The independent newspaper of the University of Iowa community since 1868

The Daily Iowan

The independent newspaper of the University of Iowa community since 1868

The Daily Iowan

The independent newspaper of the University of Iowa community since 1868

The Daily Iowan

Woody track legacy runs in the family

When his kids are wearing the Black and Gold, Iowa Director of Track and Field Joey Woody sees them the same as every other Hawkeye.
Isabella Tisdale
Iowa Isabelle Woody and Illinois State Kiley sanders compete in the women’s 60 meter hurdles during the first day of the Larry Wieczorek invitational at the Hawkeye Indoor Track Facility on Friday, Jan. 19, 2024. The Hawkeyes hosted a variety of schools including Illinois state and Wisconsin. Events at the invite included long jump, pole vault and various running events.

Iowa Director of Track and Field Joey Woody and his wife, Heather, founded the Iowa Speed Track & Field Club in 2011 in hopes of introducing their kids to the sport. Over a decade later, Drake and Isabelle Woody continue to compete under their father as Hawkeyes.

Drake Woody, a fourth-year, competes in hurdles while Isabelle Woody, a second-year multi-event athlete, transferred to Iowa this year after a season at UC Santa Barbara.

“I’ve been doing track since I was really little with my parents,” Isabelle Woody said. “It was just so natural in my family.”

Isabelle Woody was the 10-and-under high jump national champion at nine years old in her first year competing in the event. Joey Woody believes it was these moments that foreshadowed her future in collegiate athletics.

“We had glimpses,” he said of her early success.

It was the same story for Drake Woody. After trying out various other sports and following his parents’ lead, he began to focus on track and field.

When he saw the javelin throw, it was love at first sight.

“He wasn’t nearly as involved initially, but at a youth track meet one day, Drake saw someone throwing something called a turbo javelin out in a field,” Joey Woody said. “He was like, ‘That’s cool. I want to do that.’”

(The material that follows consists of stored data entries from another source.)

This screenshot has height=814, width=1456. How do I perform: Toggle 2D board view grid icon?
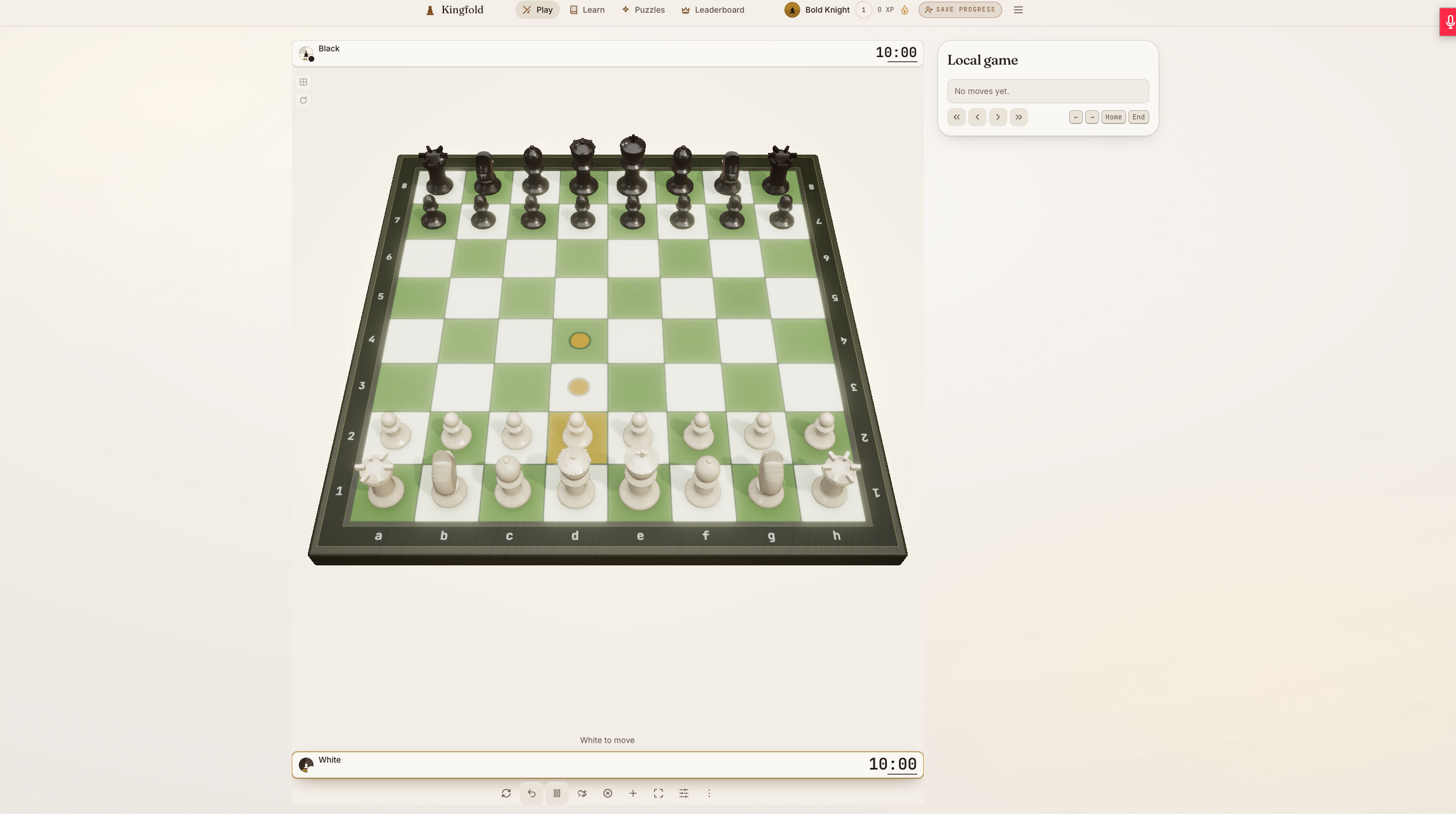click(x=303, y=82)
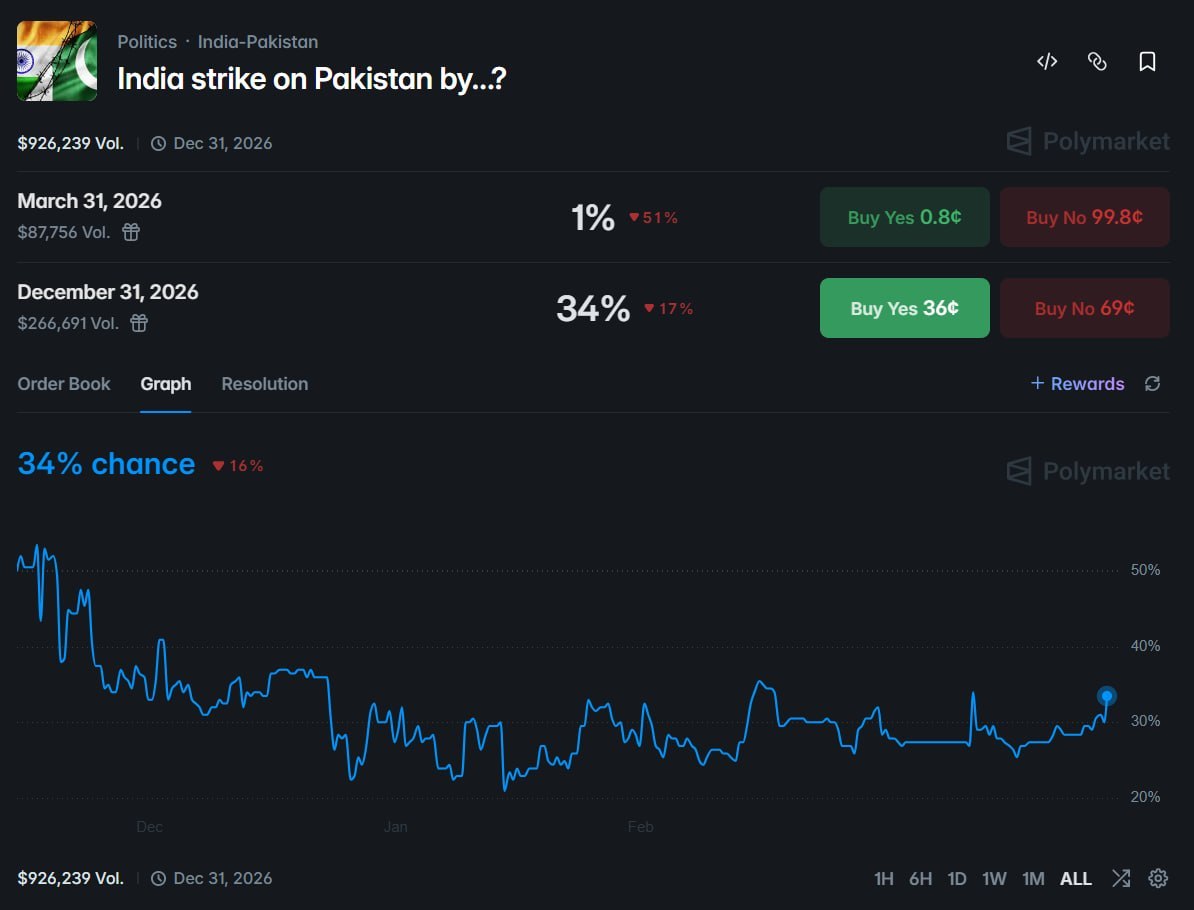
Task: Open the Order Book tab
Action: click(64, 384)
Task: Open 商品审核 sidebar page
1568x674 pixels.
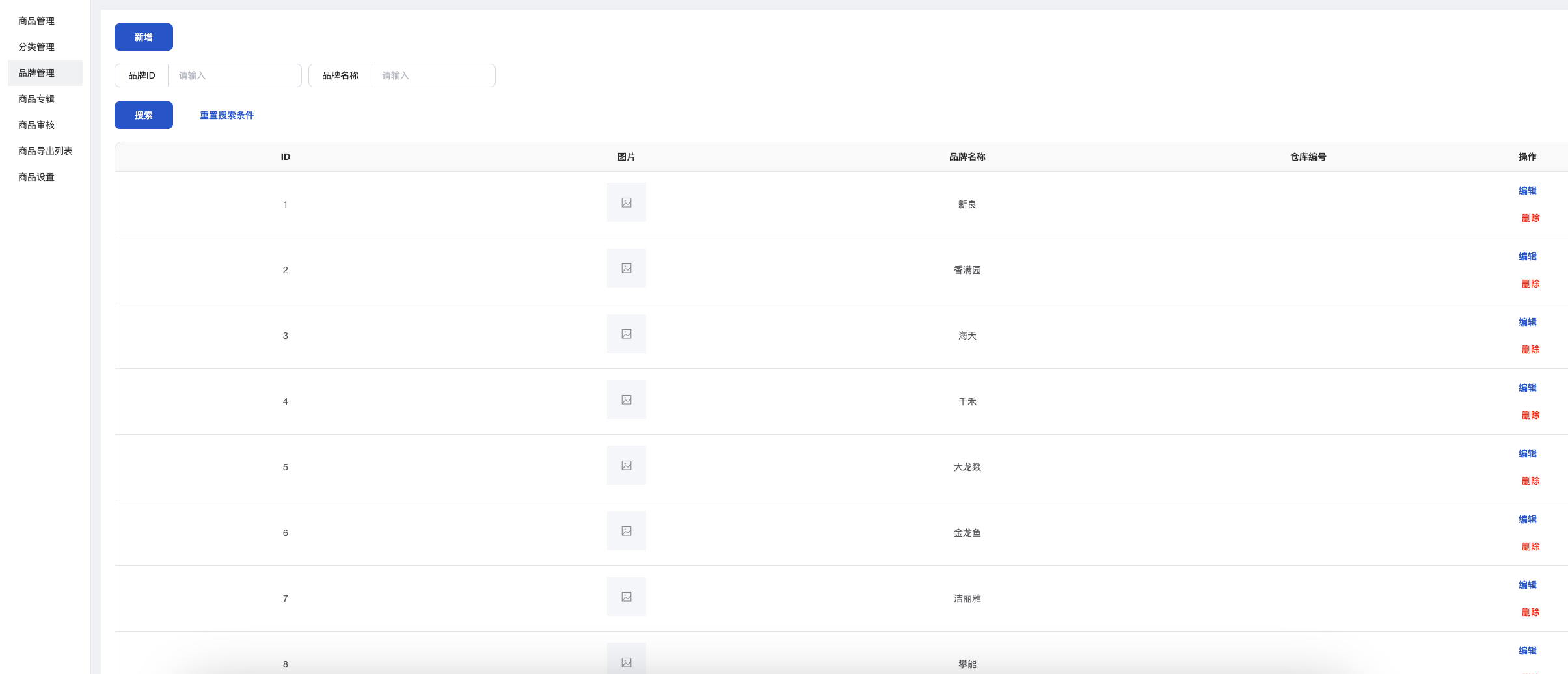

His father said Drake Woody was a three-time All-American in the javelin throw through the AAU circuit, placing in the top eight at the national meet.

Drake and Isabelle remember the lessons their father taught them during their young athletic careers.

“He told me that I may not be the biggest and I may not be the fastest, but if I work hard enough, I can catch up or even pass those people,” Drake Woody said.

Isabelle remembers her parents’ confidence in her never wavering despite season-ending injuries among other setbacks.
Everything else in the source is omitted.